Most start-ups get their funding from institutional investors, which themselves are funded by the ultra-wealthy. Crowdfunded investments, because they are not limited to accredited investors, can be a way for everyday investors to put their capital behind a company or product they believe in.
Crowdfunding platforms can make certain assets more affordable, too. Crowdfunded real estate investment platforms like RealtyMogul and Equity Multiple, for example, have already attracted millions of dollars in capital from would-be real estate investors.
But here’s the rub: Crowdfunding is neither tightly regulated nor a very successful means to get a company funded. In 2019, the U.S. Securities and Exchange Council found that 85% of crowdfunding initiatives fail.
Take Kickstarter, for example. The platform has seen over $6 billion pledged to the projects offered on its site. Yet only 39% of the total campaigns on the platform have been successfully funded. More than 330,000 Kickstarter projects have failed to meet their funding goals.

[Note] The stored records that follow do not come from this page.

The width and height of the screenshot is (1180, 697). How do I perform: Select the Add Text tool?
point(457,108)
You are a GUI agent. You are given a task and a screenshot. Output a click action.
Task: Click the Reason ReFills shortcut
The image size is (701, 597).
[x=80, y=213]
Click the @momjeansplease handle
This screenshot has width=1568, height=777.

A lot can go wrong with a crowdfunding campaign. The marketing can fail to find an audience. The managers could be out of their depth or working in an industry they don’t understand. And if the product being made isn’t properly patented, it could be copied — and even improved upon — before getting to market.

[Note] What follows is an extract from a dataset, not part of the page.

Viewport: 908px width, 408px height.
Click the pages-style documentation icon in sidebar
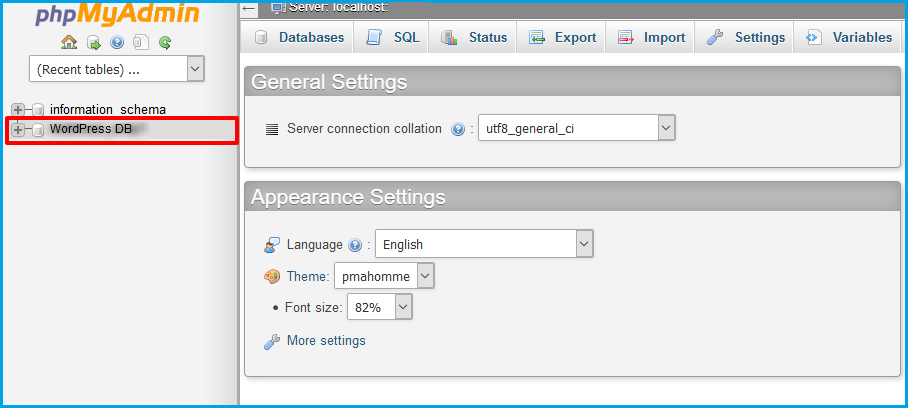[141, 43]
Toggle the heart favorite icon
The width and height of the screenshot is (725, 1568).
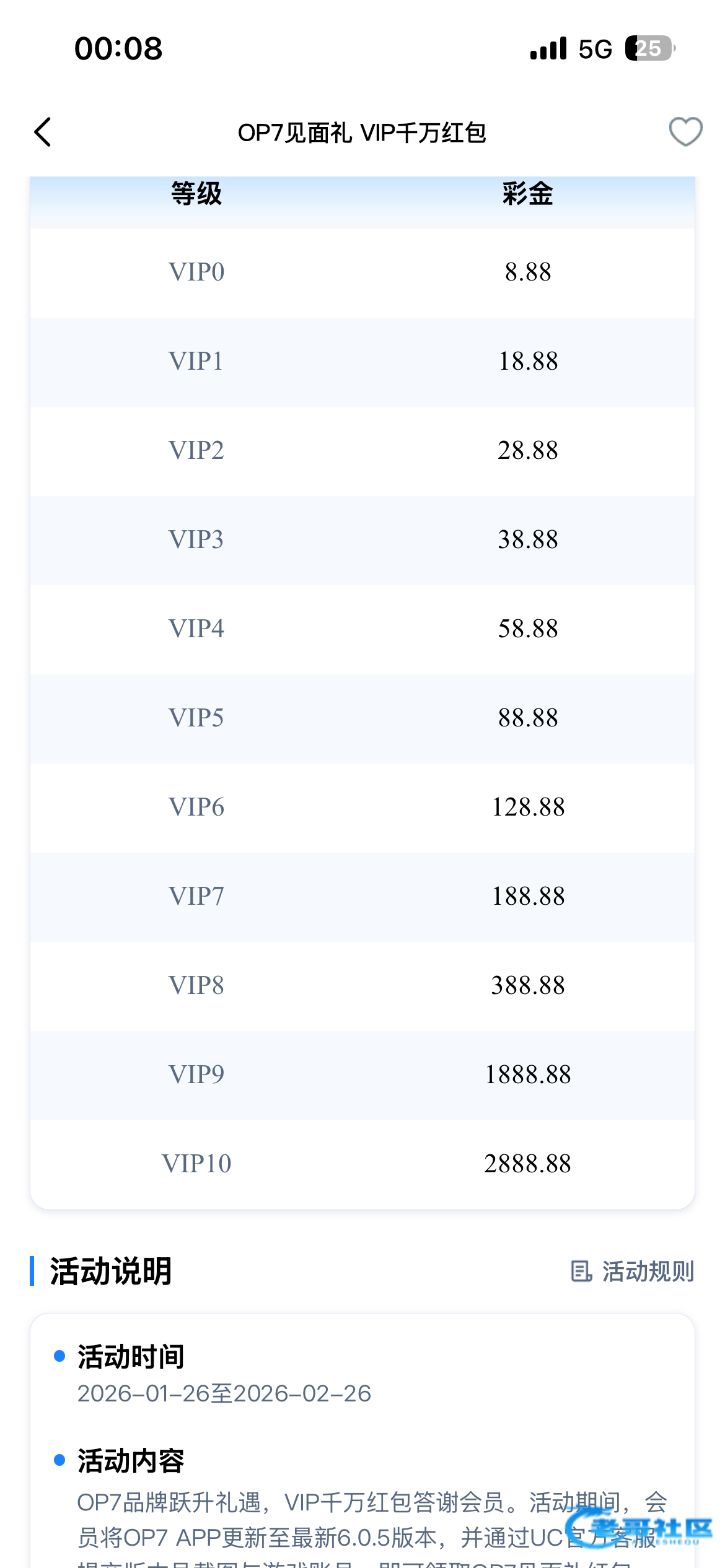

It’s also fair to wonder, as Zapalowski puts it, “Why does a good company need 1,000 retail investors that each put in $5,000 when they can get $250,000 or $500,000 out of angel investors?”
As crowdfunded investing becomes more common, it’s sure to intrigue some people. But keep in mind that just because an investment is accessible or affordable, it doesn’t automatically qualify as a smart play. The FTC recommends that consumers carefully research any company, its management team and the quality of the investment being offered before handing over any of your capital.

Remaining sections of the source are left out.